Артем тут же проснулся, а потом лежал без сна до самого утра, прислушиваясь. Боясь, что его обострившийся слух может разобрать за привычными скрипами старого дома другие звуки, едва различимые и такие пугающие. Откуда-то из недр сознания вынырнуло ощущение, что баба Нина жива. Он никак не мог подобрать ему рационального объяснения, поскольку понимал, что такого просто не может быть, однако убеждение это крепло с каждым часом, как растущее дерево.
С рассветом он захлопнул дверь в подвал и подпер ее стулом, после чего долго стоял на крыльце, внимая пению петухов и глядя, как восходит солнце, окрашивая пурпуром небеса. Звезды здесь, в Горьких зорях, в отличие от Питера, ясные, выразительные, даже видны созвездия и млечный путь, пересекающий бездну неба. Рекс лежал рядом, уперев голову в лапы. Добрый, верный пес.
В восемь часов Артем сходил в магазин, купил кое-какие продукты, позавтракал дома и накормил собаку. Катя появилась через час, и они поехали в Берильк, как и договаривались накануне. Всю дорогу ни он, ни она не проронили ни слова – мучимые собственными демонами, оба были погружены в угрюмые мысли.
У нотариуса сестра неожиданно для Артема отказалась от своей доли наследства. Что это было – залог его молчания или подтверждение того, что убийство бабушки не преследовало корыстных мотивов, он не знал и выяснять не захотел. После вчерашнего разговора его одолела апатия, он чувствовал себя опустошенным, как кувшин, в котором высохла последняя капля влаги.

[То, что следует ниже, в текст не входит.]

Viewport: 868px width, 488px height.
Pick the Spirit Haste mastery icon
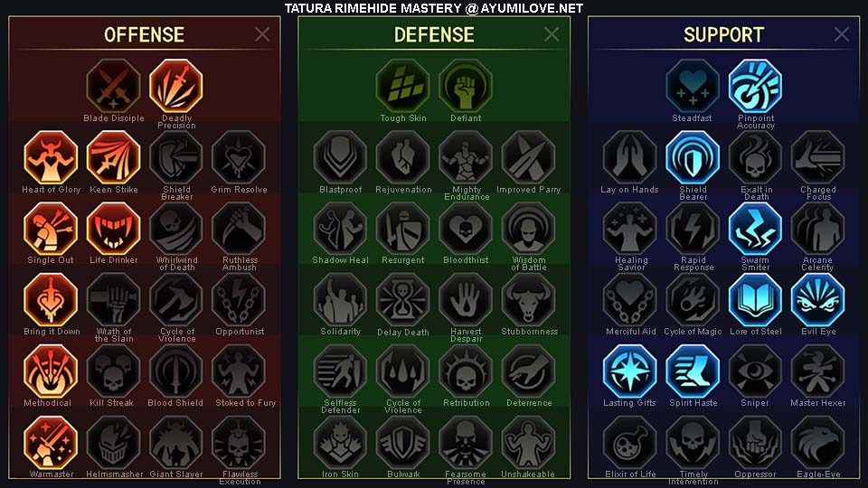click(x=693, y=371)
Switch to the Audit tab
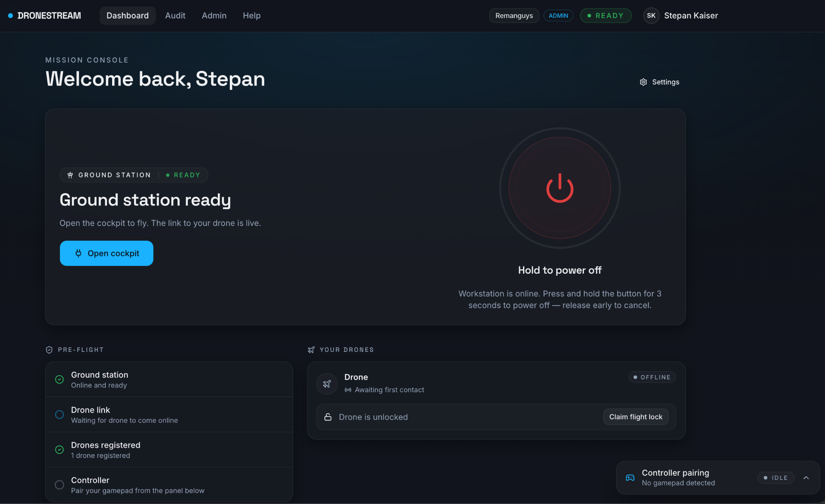825x504 pixels. coord(175,15)
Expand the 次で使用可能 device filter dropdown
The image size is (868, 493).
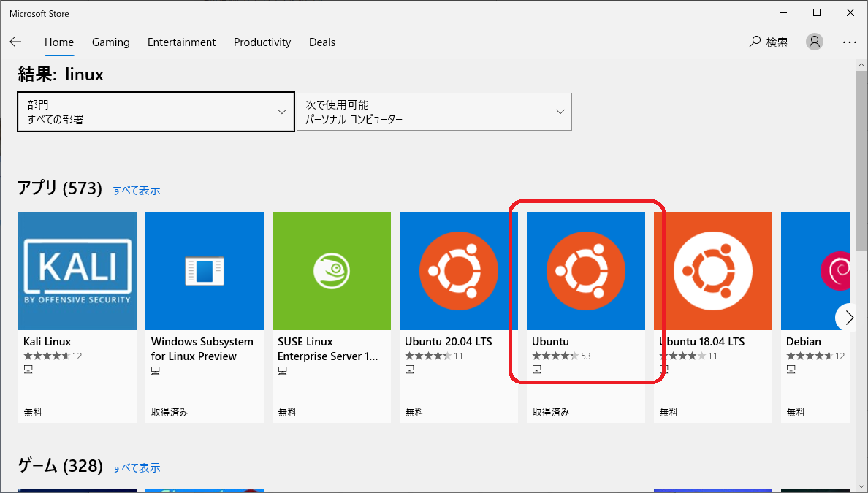(x=434, y=112)
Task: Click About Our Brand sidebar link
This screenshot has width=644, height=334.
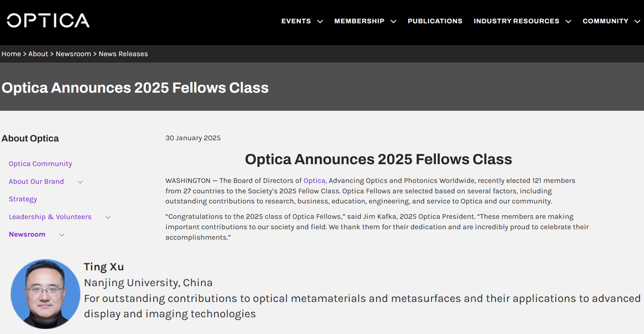Action: pyautogui.click(x=36, y=181)
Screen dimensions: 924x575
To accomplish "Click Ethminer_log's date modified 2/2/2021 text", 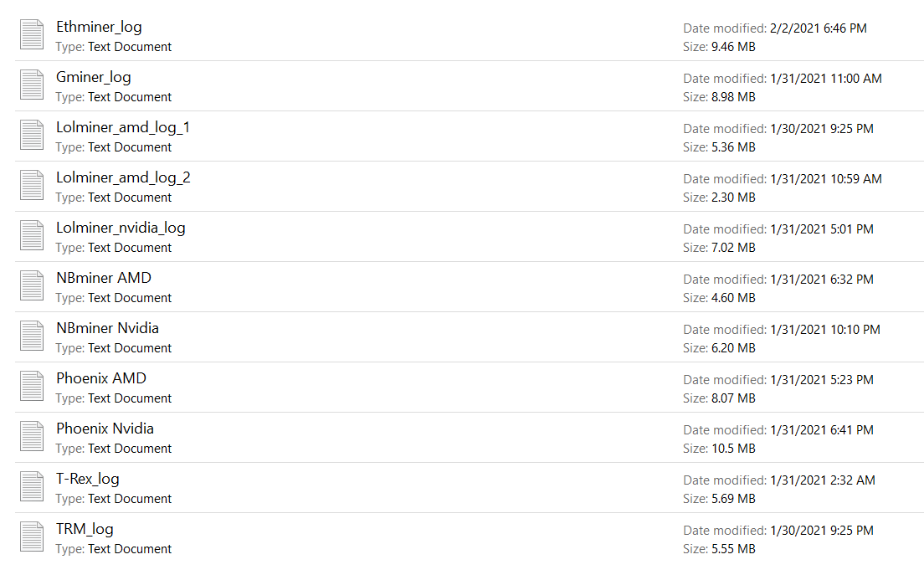I will (818, 28).
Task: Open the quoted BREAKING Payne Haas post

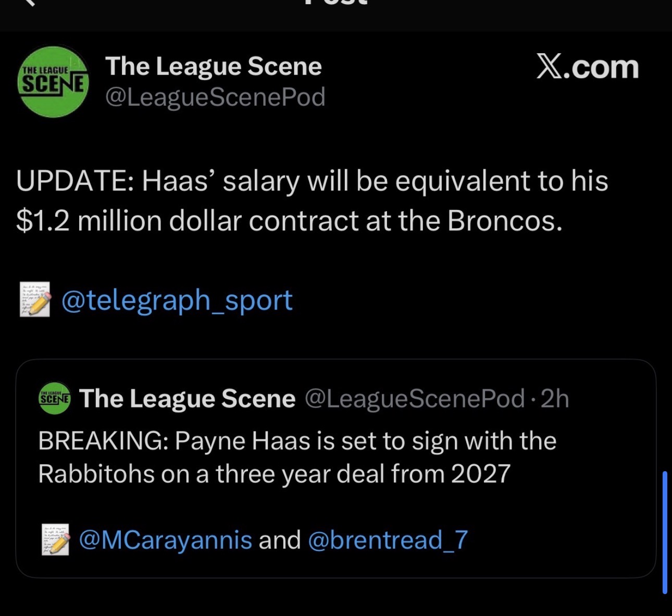Action: [335, 468]
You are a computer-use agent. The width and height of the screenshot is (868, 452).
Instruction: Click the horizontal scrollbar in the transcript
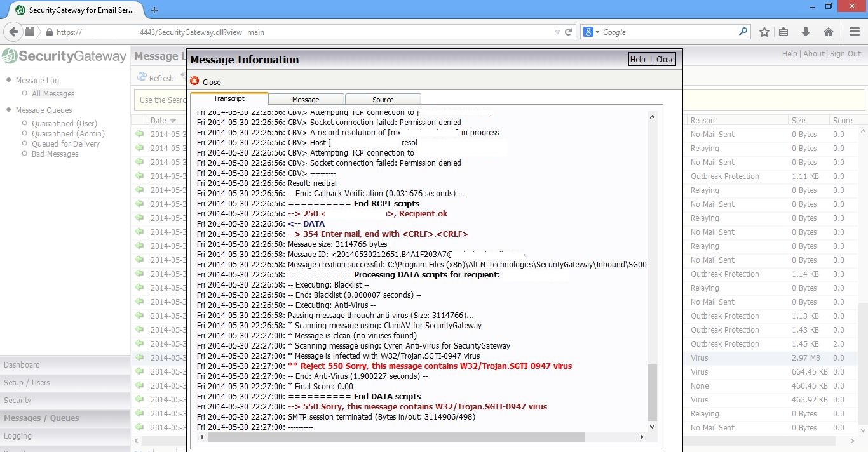pyautogui.click(x=395, y=437)
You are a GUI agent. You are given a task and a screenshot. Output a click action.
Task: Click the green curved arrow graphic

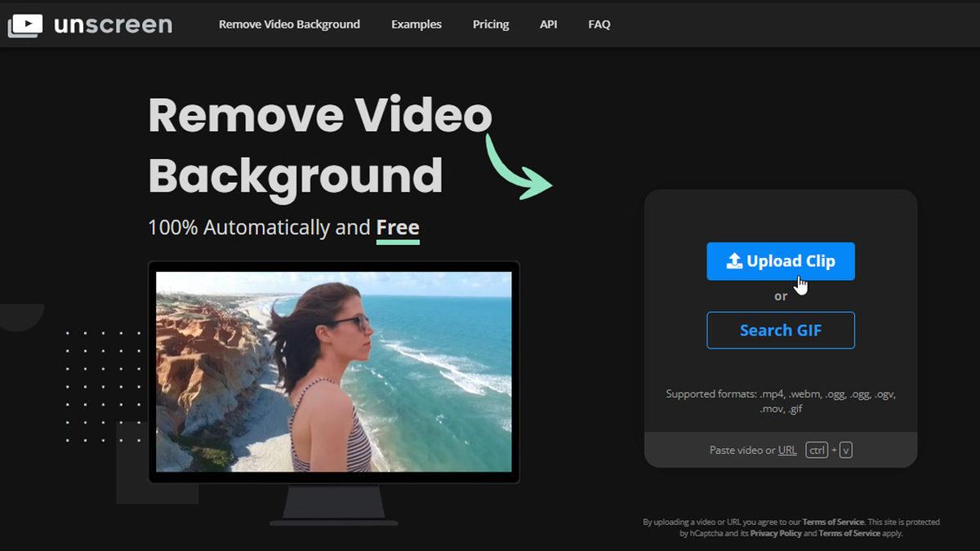point(518,167)
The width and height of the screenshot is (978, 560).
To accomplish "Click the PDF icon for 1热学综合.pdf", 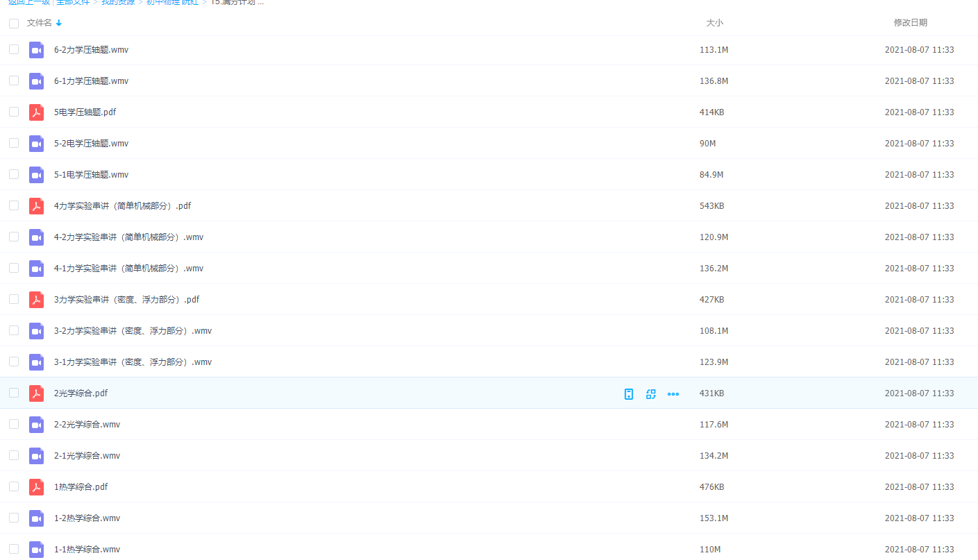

Весь день Артем приводил дом в порядок, чтобы хоть как-то отвлечься от мрачных дум. В перерыве между делами он позвонил жене сообщить новости, за исключением их с Катькой общего секрета. Он еще не решил, что делать с этой тайной. Катя, кстати, больше не звонила и не приезжала.
За домом, после участка пустоши, находился небольшой подлесок с извилистой тропкой, густо заросшей по обеим сторонам кустами. Если пройти по ней, то можно выйти к руслу реки. По этой тропе мать и Катя прокатили бабушку, чтобы скинуть в зеленую воду с полуразваленного мостика. Небо заполонили курчавые облака эпохальных размеров с синеватыми днищами. Берег сплошь зарос деревьями, и там было гораздо темнее, чем на тропе, потому что деревья стояли вплотную друг к другу, заслоняя свет. На грязи, у моста, Артем заметил тонкие полосы, похожие на следы от колес инвалидной каталки, и ему сделалось дурно. Не надо было сюда приходить.
В траве блеяли лягушки, что-то плеснуло в воде, а Метлушка мирно текла, ни о чем не ведая. Течение у реки сильное, бабушку могло утащить далеко за поселок, либо коляска утянула ее на дно. Он же не верит в самом деле, что она жива?
Артем кинул в реку пару камней и вернулся назад. На дороге опять увидел торчащие из земли куски материи, убегающей за поселок, но за ней не пошел, боясь найти то, к чему она вела. Может, позже. Не сейчас.
Под утро его ноги что-то коснулось. Холодное и влажное. Проснувшись, он не сразу понял, где находится, а когда осознал, его пронзил ледяной ужас, словно северный ветер подул в лицо.
Артем хотел встать с кровати, но не смог пошевелить ногами. Что-то крепко его держало. Откинув одеяло, он сумел различить лишь смутные очертания: плоское нечто навалилось на ступни, и те пропали в черноте, словно их никогда и не было. Существо шуршало и будто бы причмокивало. Артема одолела паника. Брыкаясь, он попытался вырваться, но не сумел: лишь повалился на спину и больно ушибся головой о подлокотник. Тогда, пошарив рукой у подушки, он схватил телефон. Посветил в ноги и весь внутри застыл. Вот как рука отнимается, если на нее лечь во сне, так и у него душа онемела. Чудовище, слепленное из веток, хворостин, листьев, стебельков травы и молодых деревьев, залезло на него, опутало ноги. Хватка была стальной, упругие ветки с силой сжимали кожу. Оно напоминало ковер, который какой-то безумец связал из растительности, и тот зажил своей скверной жизнью. Другой конец его терялся в темноте за дверным проемом. Артем с ужасом обнаружил, что в кошмарном полотнище запутались тушки птиц, мышей, белок и даже лисицы. В тех местах, где тела были разодраны и выпотрошены – внутренности их, как и у крысы в подвале, завились с ветками в жуткие косички – плетение окропилось кровью.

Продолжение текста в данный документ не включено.